Problem -
Output the data in full and exactly as presented.

Data section -

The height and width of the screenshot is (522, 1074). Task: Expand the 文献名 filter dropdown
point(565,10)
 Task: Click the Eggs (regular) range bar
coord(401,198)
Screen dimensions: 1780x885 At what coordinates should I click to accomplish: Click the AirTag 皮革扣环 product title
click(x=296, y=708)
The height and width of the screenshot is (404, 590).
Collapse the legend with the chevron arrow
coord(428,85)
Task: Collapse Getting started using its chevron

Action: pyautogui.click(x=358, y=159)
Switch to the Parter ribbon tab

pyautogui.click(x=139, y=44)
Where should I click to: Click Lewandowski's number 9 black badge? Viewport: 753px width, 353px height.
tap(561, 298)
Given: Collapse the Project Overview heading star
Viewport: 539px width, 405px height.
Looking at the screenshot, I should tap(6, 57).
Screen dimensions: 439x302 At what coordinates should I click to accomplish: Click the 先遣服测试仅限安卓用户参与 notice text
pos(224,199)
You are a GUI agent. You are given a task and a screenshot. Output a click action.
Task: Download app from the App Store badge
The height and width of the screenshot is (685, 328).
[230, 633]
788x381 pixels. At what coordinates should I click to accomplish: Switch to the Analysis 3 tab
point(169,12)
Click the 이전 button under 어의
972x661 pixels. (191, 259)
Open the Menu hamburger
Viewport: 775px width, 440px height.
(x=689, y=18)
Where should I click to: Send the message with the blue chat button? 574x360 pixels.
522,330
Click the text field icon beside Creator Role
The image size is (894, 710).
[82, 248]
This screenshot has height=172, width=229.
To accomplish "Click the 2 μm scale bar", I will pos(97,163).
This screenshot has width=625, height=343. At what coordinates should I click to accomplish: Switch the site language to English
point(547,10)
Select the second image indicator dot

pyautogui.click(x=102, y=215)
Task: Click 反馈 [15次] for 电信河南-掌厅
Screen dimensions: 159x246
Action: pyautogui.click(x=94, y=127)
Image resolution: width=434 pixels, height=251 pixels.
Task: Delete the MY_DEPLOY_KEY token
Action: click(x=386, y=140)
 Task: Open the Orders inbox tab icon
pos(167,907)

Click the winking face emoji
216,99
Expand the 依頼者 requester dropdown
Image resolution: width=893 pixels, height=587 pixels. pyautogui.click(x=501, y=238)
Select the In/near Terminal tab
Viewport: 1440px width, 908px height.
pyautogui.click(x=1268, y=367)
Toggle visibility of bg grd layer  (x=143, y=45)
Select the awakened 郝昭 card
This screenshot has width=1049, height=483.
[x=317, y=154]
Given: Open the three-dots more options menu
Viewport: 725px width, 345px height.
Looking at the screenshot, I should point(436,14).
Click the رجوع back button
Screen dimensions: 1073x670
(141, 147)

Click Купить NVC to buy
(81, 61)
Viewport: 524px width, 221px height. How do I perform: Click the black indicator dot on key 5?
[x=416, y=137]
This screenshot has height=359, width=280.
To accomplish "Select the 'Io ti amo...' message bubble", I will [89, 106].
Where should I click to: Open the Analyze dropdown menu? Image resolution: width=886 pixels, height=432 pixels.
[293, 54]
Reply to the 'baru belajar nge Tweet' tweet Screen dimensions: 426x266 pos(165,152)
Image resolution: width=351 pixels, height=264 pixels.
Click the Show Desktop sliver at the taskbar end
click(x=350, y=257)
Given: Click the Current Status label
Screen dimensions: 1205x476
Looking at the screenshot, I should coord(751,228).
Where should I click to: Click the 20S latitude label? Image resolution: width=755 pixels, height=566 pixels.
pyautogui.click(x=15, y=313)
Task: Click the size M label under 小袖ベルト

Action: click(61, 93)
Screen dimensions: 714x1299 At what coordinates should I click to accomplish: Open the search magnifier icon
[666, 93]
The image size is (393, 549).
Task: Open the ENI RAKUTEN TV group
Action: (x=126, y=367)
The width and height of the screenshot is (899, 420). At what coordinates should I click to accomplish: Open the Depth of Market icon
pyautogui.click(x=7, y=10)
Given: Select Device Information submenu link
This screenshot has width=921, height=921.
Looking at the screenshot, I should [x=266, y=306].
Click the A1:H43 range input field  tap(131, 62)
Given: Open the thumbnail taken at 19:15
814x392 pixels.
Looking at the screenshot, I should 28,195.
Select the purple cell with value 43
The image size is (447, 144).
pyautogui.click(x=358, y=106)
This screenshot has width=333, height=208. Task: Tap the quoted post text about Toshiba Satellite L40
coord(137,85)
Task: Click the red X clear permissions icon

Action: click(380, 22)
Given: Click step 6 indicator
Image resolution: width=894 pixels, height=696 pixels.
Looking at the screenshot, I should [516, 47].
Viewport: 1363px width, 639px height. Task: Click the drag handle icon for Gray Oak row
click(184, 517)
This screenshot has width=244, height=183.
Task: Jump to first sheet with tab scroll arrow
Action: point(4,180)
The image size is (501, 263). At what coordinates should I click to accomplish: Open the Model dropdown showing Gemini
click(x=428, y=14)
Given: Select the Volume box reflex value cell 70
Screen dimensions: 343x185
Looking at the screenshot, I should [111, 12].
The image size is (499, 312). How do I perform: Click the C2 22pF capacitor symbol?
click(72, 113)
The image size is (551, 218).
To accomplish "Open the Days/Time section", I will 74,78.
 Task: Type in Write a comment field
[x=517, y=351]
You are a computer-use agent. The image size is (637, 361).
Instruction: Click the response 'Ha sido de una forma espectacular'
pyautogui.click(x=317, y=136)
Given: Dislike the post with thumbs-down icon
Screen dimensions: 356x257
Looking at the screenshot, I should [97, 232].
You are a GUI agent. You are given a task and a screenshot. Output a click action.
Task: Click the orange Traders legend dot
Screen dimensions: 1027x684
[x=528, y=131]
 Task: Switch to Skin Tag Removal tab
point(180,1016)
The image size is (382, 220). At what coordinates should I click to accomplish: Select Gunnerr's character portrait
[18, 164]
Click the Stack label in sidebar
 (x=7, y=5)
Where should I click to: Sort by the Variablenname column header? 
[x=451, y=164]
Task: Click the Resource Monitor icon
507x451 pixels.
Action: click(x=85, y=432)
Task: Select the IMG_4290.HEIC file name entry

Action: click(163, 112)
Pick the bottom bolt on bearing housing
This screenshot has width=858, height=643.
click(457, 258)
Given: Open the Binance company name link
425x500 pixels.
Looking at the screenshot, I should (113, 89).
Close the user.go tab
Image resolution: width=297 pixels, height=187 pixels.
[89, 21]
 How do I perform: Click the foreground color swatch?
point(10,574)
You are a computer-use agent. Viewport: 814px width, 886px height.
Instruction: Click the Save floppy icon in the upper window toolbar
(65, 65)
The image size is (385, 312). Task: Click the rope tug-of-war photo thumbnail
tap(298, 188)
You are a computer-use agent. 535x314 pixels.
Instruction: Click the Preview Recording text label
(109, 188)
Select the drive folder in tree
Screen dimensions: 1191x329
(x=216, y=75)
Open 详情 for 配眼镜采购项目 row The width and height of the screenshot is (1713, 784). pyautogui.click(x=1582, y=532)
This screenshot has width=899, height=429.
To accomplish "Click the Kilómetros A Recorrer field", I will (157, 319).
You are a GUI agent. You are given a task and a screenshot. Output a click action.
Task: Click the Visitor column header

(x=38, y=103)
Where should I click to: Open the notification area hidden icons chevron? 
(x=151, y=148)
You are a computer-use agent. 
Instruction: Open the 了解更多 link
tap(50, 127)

Answer below -
The height and width of the screenshot is (522, 1074). Task: Expand the 文献名 filter dropdown
point(565,10)
 Task: Click the Eggs (regular) range bar
coord(401,198)
Screen dimensions: 1780x885 At what coordinates should I click to accomplish: Click the AirTag 皮革扣环 product title
click(x=296, y=708)
The height and width of the screenshot is (404, 590).
Collapse the legend with the chevron arrow
coord(428,85)
Task: Collapse Getting started using its chevron

Action: pyautogui.click(x=358, y=159)
Switch to the Parter ribbon tab

pyautogui.click(x=139, y=44)
Where should I click to: Click Lewandowski's number 9 black badge? Viewport: 753px width, 353px height.
tap(561, 298)
Given: Collapse the Project Overview heading star
Viewport: 539px width, 405px height.
Looking at the screenshot, I should tap(6, 57).
Screen dimensions: 439x302 At what coordinates should I click to accomplish: Click the 先遣服测试仅限安卓用户参与 notice text
pos(224,199)
You are a GUI agent. You are given a task and a screenshot. Output a click action.
Task: Download app from the App Store badge
The height and width of the screenshot is (685, 328).
[230, 633]
788x381 pixels. At what coordinates should I click to accomplish: Switch to the Analysis 3 tab
point(169,12)
Click the 이전 button under 어의
972x661 pixels. (191, 259)
Open the Menu hamburger
Viewport: 775px width, 440px height.
(x=689, y=18)
Where should I click to: Send the message with the blue chat button? 574x360 pixels.
522,330
Click the text field icon beside Creator Role
The image size is (894, 710).
[82, 248]
This screenshot has height=172, width=229.
To accomplish "Click the 2 μm scale bar", I will pos(97,163).
This screenshot has width=625, height=343. At what coordinates should I click to accomplish: Switch the site language to English
point(547,10)
Select the second image indicator dot

pyautogui.click(x=102, y=215)
Task: Click 反馈 [15次] for 电信河南-掌厅
Screen dimensions: 159x246
Action: pyautogui.click(x=94, y=127)
Image resolution: width=434 pixels, height=251 pixels.
Task: Delete the MY_DEPLOY_KEY token
Action: click(x=386, y=140)
 Task: Open the Orders inbox tab icon
pos(167,907)

Click the winking face emoji
216,99
Expand the 依頼者 requester dropdown
Image resolution: width=893 pixels, height=587 pixels. pyautogui.click(x=501, y=238)
Select the In/near Terminal tab
Viewport: 1440px width, 908px height.
pyautogui.click(x=1268, y=367)
Toggle visibility of bg grd layer  (x=143, y=45)
Select the awakened 郝昭 card
This screenshot has width=1049, height=483.
[x=317, y=154]
Given: Open the three-dots more options menu
Viewport: 725px width, 345px height.
Looking at the screenshot, I should point(436,14).
Click the رجوع back button
Screen dimensions: 1073x670
(141, 147)

Click Купить NVC to buy
(81, 61)
Viewport: 524px width, 221px height. How do I perform: Click the black indicator dot on key 5?
[x=416, y=137]
This screenshot has height=359, width=280.
To accomplish "Select the 'Io ti amo...' message bubble", I will [89, 106].
Where should I click to: Open the Analyze dropdown menu? Image resolution: width=886 pixels, height=432 pixels.
[293, 54]
Reply to the 'baru belajar nge Tweet' tweet Screen dimensions: 426x266 pos(165,152)
Image resolution: width=351 pixels, height=264 pixels.
Click the Show Desktop sliver at the taskbar end
click(x=350, y=257)
Given: Click the Current Status label
Screen dimensions: 1205x476
Looking at the screenshot, I should coord(751,228).
Where should I click to: Click the 20S latitude label? Image resolution: width=755 pixels, height=566 pixels.
pyautogui.click(x=15, y=313)
Task: Click the size M label under 小袖ベルト

Action: click(61, 93)
Screen dimensions: 714x1299 At what coordinates should I click to accomplish: Open the search magnifier icon
[666, 93]
The image size is (393, 549).
Task: Open the ENI RAKUTEN TV group
Action: (x=126, y=367)
The width and height of the screenshot is (899, 420). At what coordinates should I click to accomplish: Open the Depth of Market icon
pyautogui.click(x=7, y=10)
Given: Select Device Information submenu link
This screenshot has width=921, height=921.
Looking at the screenshot, I should [x=266, y=306].
Click the A1:H43 range input field  tap(131, 62)
Given: Open the thumbnail taken at 19:15
814x392 pixels.
Looking at the screenshot, I should 28,195.
Select the purple cell with value 43
The image size is (447, 144).
pyautogui.click(x=358, y=106)
This screenshot has width=333, height=208. Task: Tap the quoted post text about Toshiba Satellite L40
coord(137,85)
Task: Click the red X clear permissions icon

Action: click(380, 22)
Given: Click step 6 indicator
Image resolution: width=894 pixels, height=696 pixels.
Looking at the screenshot, I should [516, 47].
Viewport: 1363px width, 639px height. Task: Click the drag handle icon for Gray Oak row
click(184, 517)
This screenshot has width=244, height=183.
Task: Jump to first sheet with tab scroll arrow
Action: point(4,180)
The image size is (501, 263). At what coordinates should I click to accomplish: Open the Model dropdown showing Gemini
click(x=428, y=14)
Given: Select the Volume box reflex value cell 70
Screen dimensions: 343x185
Looking at the screenshot, I should [111, 12].
The image size is (499, 312). How do I perform: Click the C2 22pF capacitor symbol?
click(72, 113)
The image size is (551, 218).
To accomplish "Open the Days/Time section", I will 74,78.
 Task: Type in Write a comment field
[x=517, y=351]
You are a computer-use agent. The image size is (637, 361).
Instruction: Click the response 'Ha sido de una forma espectacular'
pyautogui.click(x=317, y=136)
Given: Dislike the post with thumbs-down icon
Screen dimensions: 356x257
Looking at the screenshot, I should [97, 232].
You are a GUI agent. You are given a task and a screenshot. Output a click action.
Task: Click the orange Traders legend dot
Screen dimensions: 1027x684
[x=528, y=131]
 Task: Switch to Skin Tag Removal tab
point(180,1016)
The image size is (382, 220). At what coordinates should I click to accomplish: Select Gunnerr's character portrait
[18, 164]
Click the Stack label in sidebar
 (x=7, y=5)
Where should I click to: Sort by the Variablenname column header? 
[x=451, y=164]
Task: Click the Resource Monitor icon
507x451 pixels.
Action: click(x=85, y=432)
Task: Select the IMG_4290.HEIC file name entry

Action: click(163, 112)
Pick the bottom bolt on bearing housing
This screenshot has width=858, height=643.
click(457, 258)
Given: Open the Binance company name link
425x500 pixels.
Looking at the screenshot, I should (113, 89).
Close the user.go tab
Image resolution: width=297 pixels, height=187 pixels.
[89, 21]
 How do I perform: Click the foreground color swatch?
point(10,574)
You are a computer-use agent. Viewport: 814px width, 886px height.
Instruction: Click the Save floppy icon in the upper window toolbar
(65, 65)
The image size is (385, 312). Task: Click the rope tug-of-war photo thumbnail
tap(298, 188)
You are a computer-use agent. 535x314 pixels.
Instruction: Click the Preview Recording text label
(109, 188)
Select the drive folder in tree
Screen dimensions: 1191x329
(x=216, y=75)
Open 详情 for 配眼镜采购项目 row The width and height of the screenshot is (1713, 784). pyautogui.click(x=1582, y=532)
This screenshot has width=899, height=429.
To accomplish "Click the Kilómetros A Recorrer field", I will (157, 319).
You are a GUI agent. You are given a task and a screenshot. Output a click action.
Task: Click the Visitor column header

(x=38, y=103)
Where should I click to: Open the notification area hidden icons chevron? 
(x=151, y=148)
You are a computer-use agent. 
Instruction: Open the 了解更多 link
tap(50, 127)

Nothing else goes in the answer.